Sunday, April 26, 2015

On Writing — A Few Thoughts On Solving Crime The Old Fashioned Way


NCIS — Top-Rated Crime TV

It appears that every popular TV show dealing with crime has the same ingredients.  There is a team, with a tough curmudgeonly leader who has a tragic past, a couple of younger, attractive action members, a colorful eccentric medical examiner and a funny, lovable, quirky computer geek or two who, with just a couple of quick taps on the keyboard, can come up with whatever is needed precisely when it is needed. Crime solved.

I appreciate the modern approach.  Even though actual crime solving lags behind its TV counterparts technologically, pursuit of criminals through DNA, digital tracking devices, cell phone towers and computer hacking is real and increasingly common.

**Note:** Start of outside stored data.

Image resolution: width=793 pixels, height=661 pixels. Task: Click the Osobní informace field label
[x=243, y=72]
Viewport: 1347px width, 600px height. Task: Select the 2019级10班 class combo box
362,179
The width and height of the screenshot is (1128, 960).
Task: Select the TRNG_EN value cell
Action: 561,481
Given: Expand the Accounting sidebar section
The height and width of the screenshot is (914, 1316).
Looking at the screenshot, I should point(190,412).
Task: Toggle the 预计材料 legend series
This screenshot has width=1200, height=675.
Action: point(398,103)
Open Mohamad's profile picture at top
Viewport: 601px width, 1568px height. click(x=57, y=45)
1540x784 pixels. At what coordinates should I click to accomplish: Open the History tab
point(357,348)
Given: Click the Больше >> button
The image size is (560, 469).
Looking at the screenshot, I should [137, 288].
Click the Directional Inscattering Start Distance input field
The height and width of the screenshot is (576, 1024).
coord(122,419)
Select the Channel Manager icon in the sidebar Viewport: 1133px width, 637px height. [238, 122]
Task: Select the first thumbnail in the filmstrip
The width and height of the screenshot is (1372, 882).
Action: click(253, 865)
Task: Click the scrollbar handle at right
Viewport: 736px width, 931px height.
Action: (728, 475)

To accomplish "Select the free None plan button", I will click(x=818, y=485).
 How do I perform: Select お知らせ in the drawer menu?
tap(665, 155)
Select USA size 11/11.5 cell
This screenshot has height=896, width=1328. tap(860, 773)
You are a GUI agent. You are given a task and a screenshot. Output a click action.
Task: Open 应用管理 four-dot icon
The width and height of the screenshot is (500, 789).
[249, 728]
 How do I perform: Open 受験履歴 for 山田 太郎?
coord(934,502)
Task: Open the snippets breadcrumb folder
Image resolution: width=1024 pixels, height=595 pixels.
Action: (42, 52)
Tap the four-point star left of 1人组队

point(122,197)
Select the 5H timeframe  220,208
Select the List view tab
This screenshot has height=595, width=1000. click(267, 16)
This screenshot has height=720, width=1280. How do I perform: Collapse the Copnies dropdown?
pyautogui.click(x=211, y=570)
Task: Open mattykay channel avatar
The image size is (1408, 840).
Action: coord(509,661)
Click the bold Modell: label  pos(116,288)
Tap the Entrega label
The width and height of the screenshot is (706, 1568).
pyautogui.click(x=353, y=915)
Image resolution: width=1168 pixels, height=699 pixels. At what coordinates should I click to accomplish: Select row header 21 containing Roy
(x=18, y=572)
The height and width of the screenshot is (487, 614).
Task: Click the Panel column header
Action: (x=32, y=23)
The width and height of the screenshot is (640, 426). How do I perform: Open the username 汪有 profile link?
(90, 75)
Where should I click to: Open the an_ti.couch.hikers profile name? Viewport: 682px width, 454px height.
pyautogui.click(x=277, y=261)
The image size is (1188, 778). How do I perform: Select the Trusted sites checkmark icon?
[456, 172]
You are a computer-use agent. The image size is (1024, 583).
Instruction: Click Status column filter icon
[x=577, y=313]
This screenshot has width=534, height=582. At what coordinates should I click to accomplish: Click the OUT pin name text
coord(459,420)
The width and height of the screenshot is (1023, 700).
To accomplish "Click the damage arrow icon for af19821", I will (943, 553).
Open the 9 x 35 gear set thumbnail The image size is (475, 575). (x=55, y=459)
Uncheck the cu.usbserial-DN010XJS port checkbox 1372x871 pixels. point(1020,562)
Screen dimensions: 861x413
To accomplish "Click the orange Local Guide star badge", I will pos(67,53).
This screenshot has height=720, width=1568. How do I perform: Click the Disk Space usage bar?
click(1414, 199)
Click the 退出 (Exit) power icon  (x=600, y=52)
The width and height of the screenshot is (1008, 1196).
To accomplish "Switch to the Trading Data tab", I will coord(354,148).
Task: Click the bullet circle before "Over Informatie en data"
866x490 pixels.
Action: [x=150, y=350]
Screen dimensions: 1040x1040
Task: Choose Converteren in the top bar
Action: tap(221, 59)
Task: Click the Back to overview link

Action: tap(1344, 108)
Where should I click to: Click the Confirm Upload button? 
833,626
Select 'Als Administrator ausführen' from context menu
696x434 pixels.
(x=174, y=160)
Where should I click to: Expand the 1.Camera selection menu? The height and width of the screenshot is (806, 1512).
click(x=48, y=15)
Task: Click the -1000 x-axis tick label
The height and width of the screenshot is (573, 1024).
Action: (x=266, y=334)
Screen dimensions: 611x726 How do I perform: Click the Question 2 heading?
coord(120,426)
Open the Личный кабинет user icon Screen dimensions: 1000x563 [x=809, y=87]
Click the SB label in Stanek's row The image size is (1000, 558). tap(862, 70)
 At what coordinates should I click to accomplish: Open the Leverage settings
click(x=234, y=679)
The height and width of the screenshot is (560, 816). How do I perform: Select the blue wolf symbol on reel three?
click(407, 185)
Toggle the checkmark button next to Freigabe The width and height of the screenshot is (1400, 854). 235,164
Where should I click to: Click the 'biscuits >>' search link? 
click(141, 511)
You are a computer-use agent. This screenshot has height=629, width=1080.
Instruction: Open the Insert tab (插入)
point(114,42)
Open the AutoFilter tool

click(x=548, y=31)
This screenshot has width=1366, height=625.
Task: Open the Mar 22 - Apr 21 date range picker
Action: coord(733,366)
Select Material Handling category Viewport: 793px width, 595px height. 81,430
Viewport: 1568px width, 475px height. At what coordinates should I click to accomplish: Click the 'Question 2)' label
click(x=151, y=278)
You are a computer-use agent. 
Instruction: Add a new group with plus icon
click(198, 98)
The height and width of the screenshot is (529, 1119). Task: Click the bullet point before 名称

However, because I am of a certain age – the age of uncertainty, I suspect – the only challenge for the modern writer is not so much the ability to deliver a clever plot, but a hungry technological mind. When all else fails, the computer will match an overlooked hair with the DNA on a computer match. This puts readers, who haven’t the high-tech background, at a great disadvantage when attempting to solve the crime along with the on-screen protagonists.  Colombo’s brilliant villains don’t stand a chance.  And Perry Mason loses his cases before the trial even begins.

What I miss most in contemporary crime fiction (movies, books and TV) is character development — not just of the protagonists, but also of other characters important or who should be important to the story. The underlying theme of a really good story is about the depth of as well as the failure or survival of character itself.  I believe the reason books like The Maltese Falcon or L.A. Confidential suggests that readers rightfully want a tight mystery with a well-developed motive for the crime, we also want there to be something larger at stake.  


2 comments:

Teri-on-the-sandbar said...

You're right, of course. Plot is good; character is critical! Still, for reasons I can't quite explain, I am smitten with this year's new NCIS:New Orleans. It fits the formula to a "t," but the addition of the French Quarter scenery and music creates a character all its own!

Ronald Tierney said...

I like NCIS and don't mind the L.A. version sometimes. I was fearful of the New Orleans setting, I like it a lot more than I thought I would. They overdo NOLA a it, but the city is so great, I buy into it. Now, if only they's do one where Bobby Jindal is kidnapped in an unsolved mystery.